In general, in a learning experience stretching out over days (as spaced learning would suggest), learners want to regularly get feedback about how they’re doing. As a consequence, you want regular cycles of assessment. However, there’s a conflict. In workplace performance we produce complex outputs (RFPs, product specs, sales proposals, strategies, etc). These still typically require human oversight to evaluate. Yet resource limitations are likely in most such situations, so we prefer auto-marked solutions (read: multiple choice, fill-in-the-blank), etc. How do we reconcile meaningful assessment with realistic constraints? This is one of the questions I’ve been thinking about, and I thought I’d share my reflections with you.
In workplace learning, at times we can get by with auto-assessment, particularly if we use coaching beyond the learning event. Yet if it matters, we’d rather them practice things that matter before they actually are used for real work. And for formal education, we want learners to have at least weekly cycles of performance and assessment. Yet we also don’t want just rote knowledge checks, as they don’t lead to meaningful performance. We need some intermediate steps, and that’s what I’ve been thinking on.

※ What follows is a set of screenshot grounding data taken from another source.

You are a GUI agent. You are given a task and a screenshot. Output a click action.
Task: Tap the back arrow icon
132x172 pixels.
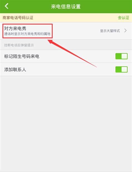pos(7,6)
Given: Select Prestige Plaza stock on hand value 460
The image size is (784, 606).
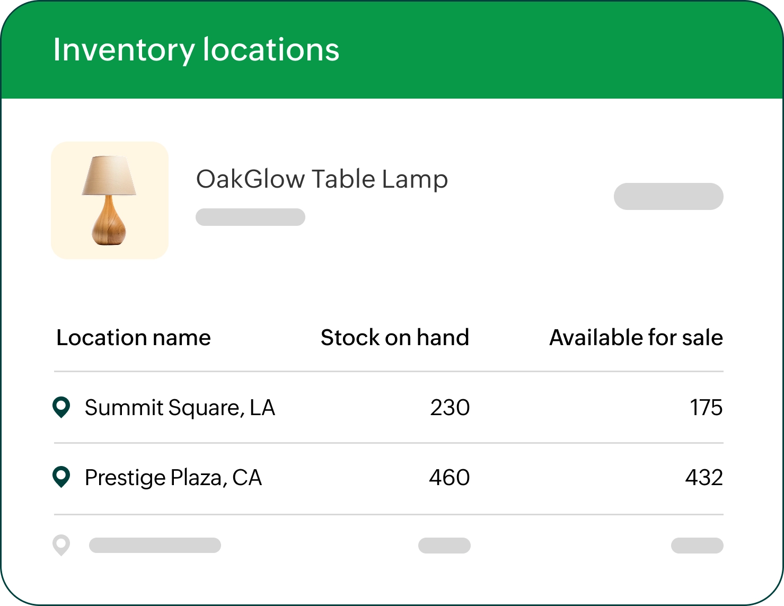Looking at the screenshot, I should click(450, 478).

So first, in Engaging Learning, I wrote about what I called ‘mini-scenarios’. These are really just better-written multiple-choice questions. However, such questions don’t ask learners to identify definitions or the like (simple recognition), but instead put learners in contextual situations. Here, the learner chooses between different decisions. Which means retrieving the information, mapping it to the context, and then choosing the best answer. Such a question has a story context, a precipitating situation, and then alternative decisions. (And the alternatives are ways learners go wrong, not silly or obviously incorrect choices). I suggest that your questions should be like this, but are there more?
Branching scenarios are another, rich form of practice. Here it’s about tying together the decisions (they do tend to travel in packs) and consequences. When you do so, you can provide an immersive experience. (When designed well, of course.) They’re a pragmatic approximation of a full game experience. Full games are really good when you need lots of practice (or can amortize over a large audience), but they’re an additional level of complexity to develop.
Another one that Tom Reeves presented in an article was intriguing. You not only have to make the right choice, but then you also choose the reason why you made that choice. It’s only an additional step, but it gets at the choice and the thinking. And this is important. It would minimize the likelihood of guessing, and provide a richer basis for diagnosis and feedback. Of course, no one is producing a ‘question type’ like this that I know of, but it’d be a good one.
An approach we used in the past was to have learners create a complex answer, but have the learner evaluate it! In this case it was a verbal response to a question (we were working on speaking to the media), but then the learner could hear their own answer and a model one. Of course, you’d want to pair this with an evaluation guide as well. The learner creates a response, and then is presented with their response, a good response, and a rubric about what makes a good answer. Then we ask the learner to self evaluate against the rubric. This has the additional benefit that learners are evaluating work with guidance, and can internalize the behavior to become a self-improving learner. (This is the basis of ‘reciprocal teaching’, one of the component approaches in Cognitive Apprenticeship.)
Each of these is auto-(or self-) marked, yet provides valuable feedback to the learner and valuable practice of skills. Which shouldn’t be at the expense of also having instructor-marked complex work products or performances, but can supplement them. The goal is to provide the learner with guidance about how their understanding is progressing while keeping marking loads to a minimum. It’s not ideal, but it’s practical. And it’s not exclusive of knowledge test as well, but it’s more applied and therefore is likely to be more valuable to the learner and the learning. I’m percolating on this, but I welcome hearing what approaches (and reflections) you have.